Passage given:
^^^^

Plaintiff’s argument is without merit. First, the argument does not address the trial court’s
reasoning for concluding that it was not required to find proper cause or change of circumstances
before modifying or amending the custody order. Second, MCR 2.612(C) is not applicable to the
present case. The rule provides that a motion for relief from judgment “must be made within a
reasonable time, and, for the grounds stated in subrules (C)(1)(a), (b), and (c), within one year
after the judgment, order, or proceeding was entered or taken.” MCR 2.612(C)(2). Defendant
filed a motion for change of custody, not a motion for relief from judgment. Plaintiff has
provided no authority suggesting that a motion for change of custody is governed by the time
limits in MCR 2.612(C).
Moreover, the trial court did not incorrectly interpret or apply the law when it concluded
that it could modify or amend the custody order in the judgment of filiation without first finding
proper cause or change of circumstances. A custody dispute is to be resolved in the best interest
of the child. Mason v Simmons, 267 Mich App 188, 194-195; 704 NW2d 104 (2005). The best
interest of a child is determined by analyzing the 12 statutory factors set forth in MCL 722.23.
Eldred v Ziny, 246 Mich App 142, 150; 631 NW2d 748 (2001). The trial court must state on the
record its factual findings and conclusions regarding each best interest factor. Treutle v Treutle,
197 Mich App 690, 694; 495 NW2d 836 (1992).
MCL 722.27(1) provides in relevant part:
If a child custody dispute has been submitted to the circuit court as an
original action under this act or has arisen incidentally from another action in the
circuit court or an order or judgment of the circuit court, for the best interests of
the child the court may do 1 or more of the following:
(a) Award the custody of the child to 1 or more of the parties involved . . .

^^^^

Dataset extract:
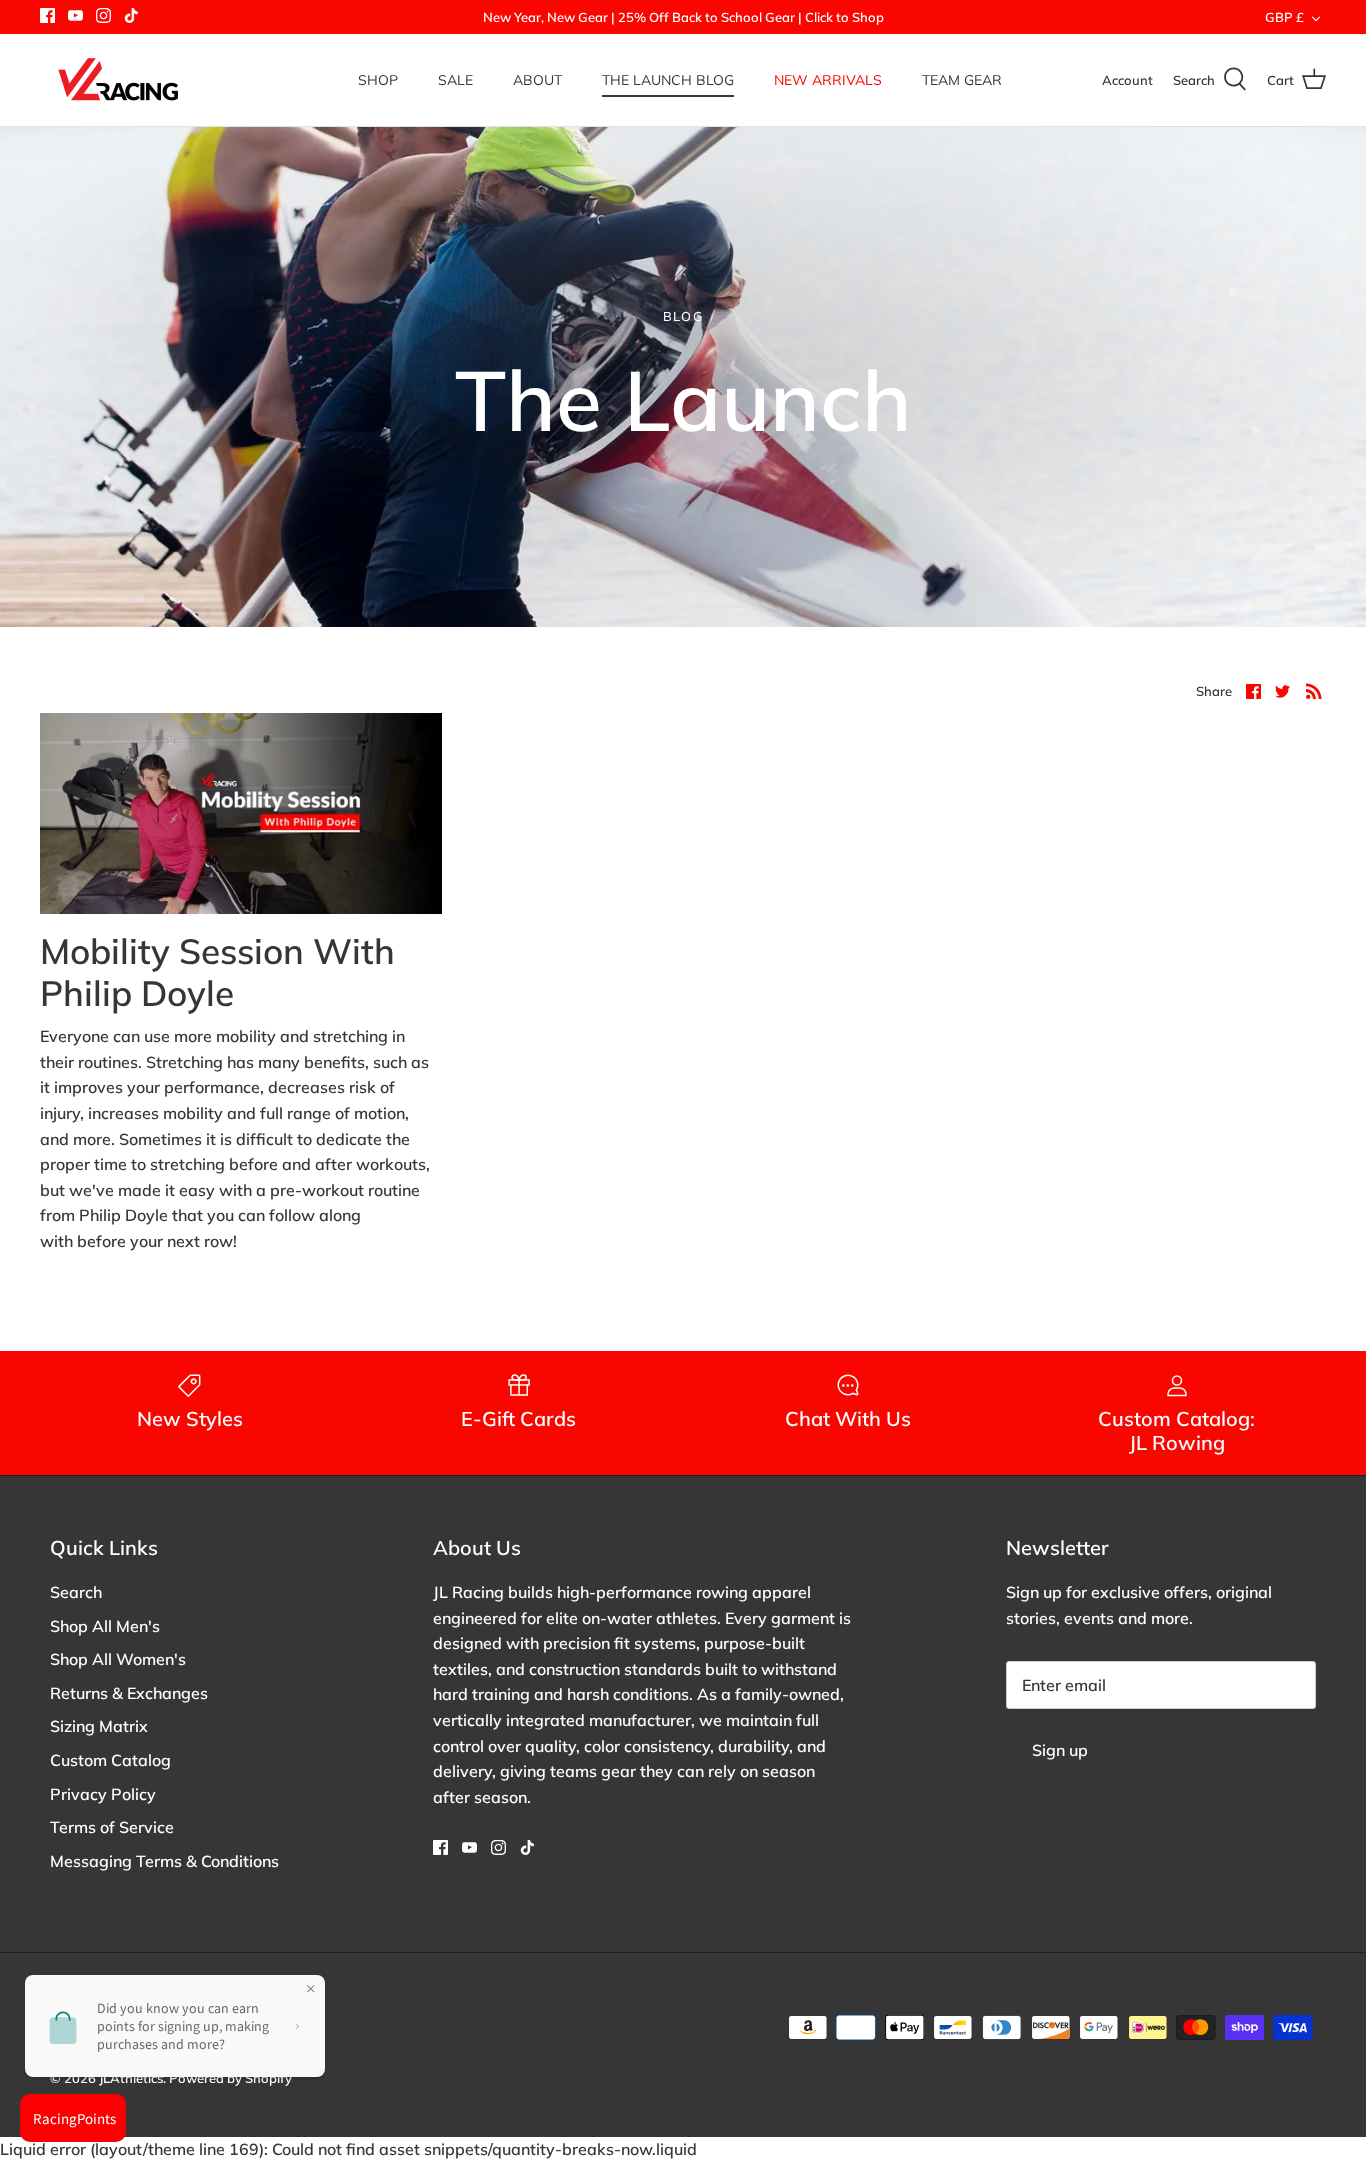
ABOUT (537, 80)
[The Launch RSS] (1314, 690)
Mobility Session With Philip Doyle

^^^^

What the exercise asks: Please translate this sentence from the court opinion excerpt into Spanish: "A custody dispute is to be resolved in the best interest of the child." The data is separate material from the court opinion excerpt.

Worked answer: Una disputa sobre la custodia debe resolverse conforme al interés superior del menor.